**Task set**.
1. In the sports analytics excerpt, who created the major league baseball schedules from 1982 to 2004?
2. Carry on the sports analytics excerpt from its final sentence.

**Excerpted passage**.
##########
They found that close to a team’s own end zone (almost 100 years from scoring a touchdown), a team’s expected points was negative, meaning that turnovers from fumbles and interceptions leading an opponent to score an easy touchdown outweighed a team’s own ability to move down the field and score. The paper discusses issues other than expected values, such as Type I and Type II errors using time outs. Here, the a timeout that controls time management has implications on each team’s remaining possessions, and using too much or too little time. The rules of football were quite different 40-something years ago. For example, an incomplete pass in the endzone required the ball to be brought out to the 20 yard line (instead of a mere loss of a down with no change in field position).

Listen to the podcast here.

Read my posts on football analytics here.

## the craft of major league baseball scheduling – a journey from 1982 until now

Grantland and ESPN has a short video [12:25] on the couple who created the major league baseball schedules in the pre-Mike Trick era (1982-2004). The husband-and-wife team of Henry and Holly Stephenson used scheduling algorithms to set about 80% of the schedule. They found that the their algorithm could not come up with the entire schedule because the list of scheduling requirements led to infeasibility:

“It couldn’t do the whole schedule. That was where the big companies were falling apart. We analyzed the old schedules and found that none of them met the written requirements that the league gave to us. It turns out it was impossible to meet all of the requirements. So the secret was to really know how to break the rules.”
##########
**Excerpted data**.
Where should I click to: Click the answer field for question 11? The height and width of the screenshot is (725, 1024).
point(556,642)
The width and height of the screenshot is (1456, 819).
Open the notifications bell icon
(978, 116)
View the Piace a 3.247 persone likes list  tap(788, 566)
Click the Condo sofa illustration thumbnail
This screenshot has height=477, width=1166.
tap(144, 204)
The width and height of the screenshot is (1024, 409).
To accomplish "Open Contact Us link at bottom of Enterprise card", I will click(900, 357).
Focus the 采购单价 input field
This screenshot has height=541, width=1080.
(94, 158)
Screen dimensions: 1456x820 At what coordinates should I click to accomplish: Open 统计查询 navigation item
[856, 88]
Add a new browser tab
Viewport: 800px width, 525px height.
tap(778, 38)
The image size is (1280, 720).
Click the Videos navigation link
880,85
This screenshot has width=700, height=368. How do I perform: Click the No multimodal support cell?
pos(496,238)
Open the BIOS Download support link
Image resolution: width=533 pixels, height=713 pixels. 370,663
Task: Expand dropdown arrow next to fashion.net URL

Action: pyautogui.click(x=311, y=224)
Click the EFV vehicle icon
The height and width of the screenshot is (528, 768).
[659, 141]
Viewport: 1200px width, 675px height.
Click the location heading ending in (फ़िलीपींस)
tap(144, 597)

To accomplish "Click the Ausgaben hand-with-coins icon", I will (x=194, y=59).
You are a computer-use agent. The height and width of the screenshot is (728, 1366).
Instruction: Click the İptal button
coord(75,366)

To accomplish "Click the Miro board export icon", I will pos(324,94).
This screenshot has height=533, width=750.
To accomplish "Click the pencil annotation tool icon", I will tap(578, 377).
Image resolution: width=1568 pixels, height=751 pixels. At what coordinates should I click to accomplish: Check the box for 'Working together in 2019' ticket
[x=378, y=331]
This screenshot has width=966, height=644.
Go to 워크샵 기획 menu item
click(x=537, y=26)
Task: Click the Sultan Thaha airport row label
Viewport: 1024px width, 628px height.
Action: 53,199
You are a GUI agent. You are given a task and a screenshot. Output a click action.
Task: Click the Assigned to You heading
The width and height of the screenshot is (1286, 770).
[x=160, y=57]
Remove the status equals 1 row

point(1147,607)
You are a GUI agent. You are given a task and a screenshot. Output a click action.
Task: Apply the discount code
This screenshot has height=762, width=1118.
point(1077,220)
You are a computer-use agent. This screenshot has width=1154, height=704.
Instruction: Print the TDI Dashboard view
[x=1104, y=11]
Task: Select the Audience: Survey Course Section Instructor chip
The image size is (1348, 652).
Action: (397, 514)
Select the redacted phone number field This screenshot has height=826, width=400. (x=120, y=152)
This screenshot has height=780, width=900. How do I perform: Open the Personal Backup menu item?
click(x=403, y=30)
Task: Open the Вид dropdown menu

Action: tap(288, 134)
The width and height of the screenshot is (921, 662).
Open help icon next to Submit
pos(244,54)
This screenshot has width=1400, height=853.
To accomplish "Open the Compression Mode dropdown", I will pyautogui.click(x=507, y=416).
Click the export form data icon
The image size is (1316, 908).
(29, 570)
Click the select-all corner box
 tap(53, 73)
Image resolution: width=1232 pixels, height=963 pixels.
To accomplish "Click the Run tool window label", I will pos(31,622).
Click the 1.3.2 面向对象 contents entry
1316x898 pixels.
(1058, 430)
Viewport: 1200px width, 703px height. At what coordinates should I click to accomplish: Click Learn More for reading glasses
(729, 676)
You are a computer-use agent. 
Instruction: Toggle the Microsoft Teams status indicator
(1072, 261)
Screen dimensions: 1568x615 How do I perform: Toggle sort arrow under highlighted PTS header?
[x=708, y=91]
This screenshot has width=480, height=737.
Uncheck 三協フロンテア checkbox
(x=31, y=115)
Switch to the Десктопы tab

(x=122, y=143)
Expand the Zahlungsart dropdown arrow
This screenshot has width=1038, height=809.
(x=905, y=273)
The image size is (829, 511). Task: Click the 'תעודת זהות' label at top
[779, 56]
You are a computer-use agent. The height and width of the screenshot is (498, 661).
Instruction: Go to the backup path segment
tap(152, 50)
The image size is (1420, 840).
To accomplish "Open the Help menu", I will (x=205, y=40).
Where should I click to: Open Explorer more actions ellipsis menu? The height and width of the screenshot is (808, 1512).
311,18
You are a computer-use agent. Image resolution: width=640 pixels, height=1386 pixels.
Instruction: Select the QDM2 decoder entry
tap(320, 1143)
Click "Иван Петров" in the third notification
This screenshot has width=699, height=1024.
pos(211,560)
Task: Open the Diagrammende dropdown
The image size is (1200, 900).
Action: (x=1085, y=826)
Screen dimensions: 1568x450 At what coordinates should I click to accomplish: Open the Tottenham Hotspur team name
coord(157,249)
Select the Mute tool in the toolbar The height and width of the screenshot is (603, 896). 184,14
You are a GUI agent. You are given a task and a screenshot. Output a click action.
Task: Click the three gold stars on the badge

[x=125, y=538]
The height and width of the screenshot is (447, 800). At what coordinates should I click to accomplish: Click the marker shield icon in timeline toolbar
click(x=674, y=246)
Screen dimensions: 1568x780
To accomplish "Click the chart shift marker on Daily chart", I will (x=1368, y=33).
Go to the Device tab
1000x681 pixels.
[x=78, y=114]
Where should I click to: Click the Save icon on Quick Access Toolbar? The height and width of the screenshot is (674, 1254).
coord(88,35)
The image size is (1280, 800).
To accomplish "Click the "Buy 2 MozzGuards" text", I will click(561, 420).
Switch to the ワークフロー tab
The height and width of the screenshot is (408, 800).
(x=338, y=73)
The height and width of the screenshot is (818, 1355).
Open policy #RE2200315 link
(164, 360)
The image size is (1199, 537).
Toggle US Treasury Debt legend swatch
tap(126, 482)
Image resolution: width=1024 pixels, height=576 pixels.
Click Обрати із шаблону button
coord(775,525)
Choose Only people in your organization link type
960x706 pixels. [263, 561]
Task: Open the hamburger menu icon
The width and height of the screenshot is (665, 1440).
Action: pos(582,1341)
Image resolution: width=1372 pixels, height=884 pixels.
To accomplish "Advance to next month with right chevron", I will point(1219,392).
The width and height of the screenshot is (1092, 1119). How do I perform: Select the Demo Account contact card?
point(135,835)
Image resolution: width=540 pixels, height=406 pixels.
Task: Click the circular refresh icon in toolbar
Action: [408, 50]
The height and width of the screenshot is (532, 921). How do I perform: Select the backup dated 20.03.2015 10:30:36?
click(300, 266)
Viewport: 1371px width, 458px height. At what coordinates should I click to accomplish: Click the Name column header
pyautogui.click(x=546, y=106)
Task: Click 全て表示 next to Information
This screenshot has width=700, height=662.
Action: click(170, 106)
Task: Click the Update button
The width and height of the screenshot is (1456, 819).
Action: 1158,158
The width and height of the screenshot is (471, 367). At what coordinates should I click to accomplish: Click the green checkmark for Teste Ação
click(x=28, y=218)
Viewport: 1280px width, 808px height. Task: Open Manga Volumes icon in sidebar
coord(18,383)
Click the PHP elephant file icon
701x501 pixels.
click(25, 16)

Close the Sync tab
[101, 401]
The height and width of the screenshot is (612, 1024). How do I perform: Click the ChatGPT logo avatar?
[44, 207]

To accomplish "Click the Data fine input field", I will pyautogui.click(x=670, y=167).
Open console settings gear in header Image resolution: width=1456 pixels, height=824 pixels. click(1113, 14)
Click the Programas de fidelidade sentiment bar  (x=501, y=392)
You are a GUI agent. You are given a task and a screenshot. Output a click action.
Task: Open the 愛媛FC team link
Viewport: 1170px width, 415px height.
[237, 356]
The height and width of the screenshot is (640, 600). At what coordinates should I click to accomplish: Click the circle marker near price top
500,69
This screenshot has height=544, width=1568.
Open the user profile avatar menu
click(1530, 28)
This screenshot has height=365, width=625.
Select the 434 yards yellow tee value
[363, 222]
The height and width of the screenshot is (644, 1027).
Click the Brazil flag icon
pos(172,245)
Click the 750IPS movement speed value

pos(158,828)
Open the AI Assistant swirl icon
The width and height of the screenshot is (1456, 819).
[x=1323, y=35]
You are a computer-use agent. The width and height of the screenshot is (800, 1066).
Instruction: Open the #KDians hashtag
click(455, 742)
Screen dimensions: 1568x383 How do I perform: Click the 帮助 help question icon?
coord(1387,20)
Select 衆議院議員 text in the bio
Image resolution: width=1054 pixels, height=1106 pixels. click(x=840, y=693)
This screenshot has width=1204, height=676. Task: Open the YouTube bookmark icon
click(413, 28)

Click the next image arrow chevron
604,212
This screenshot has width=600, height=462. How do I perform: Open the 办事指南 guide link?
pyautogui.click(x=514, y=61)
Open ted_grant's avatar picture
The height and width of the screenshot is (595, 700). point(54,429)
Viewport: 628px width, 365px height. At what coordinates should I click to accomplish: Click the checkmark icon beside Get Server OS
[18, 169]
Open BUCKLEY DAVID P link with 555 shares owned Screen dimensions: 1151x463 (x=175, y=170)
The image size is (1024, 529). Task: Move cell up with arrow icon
##########
**Answers to the tasks**.
1. Henry and Holly Stephenson, a husband-and-wife team.

2.
Watch the video here. The end of the video acknowledges how scheduling has evolved such that the entire schedules can be computer generated using combinatorial optimization software (the Stephensons even mention having to compete with a scheduling team from CMU). The video uses baseball scheduling as an avenue to illustrate how decision making and optimization has evolved in the past 30 years. I would highly recommend the video to operations research and optimization students.

## why the Bears should have gone for it on fourth and inches

In last night’s Bears/Packers game, Coach Marc Trestman (of the Bears) decided to go for it on 4th and inches at the Bears’ 32 yard line during in the fourth quarter with 7:50 left and when the Bears were up 4. Normally, teams decide to punt in this situation, which reflects a hyper-conservative decision-making approach adopted by most football coaches. The Bears got the first down, and the ensuing drive led to a field goal, putting the Bears up by 7 with 0:50 left in the game.

In hindsight, it was obviously a great call. But decisions aren’t made with hindsight – both good and bad outcomes are possible with different likelihoods.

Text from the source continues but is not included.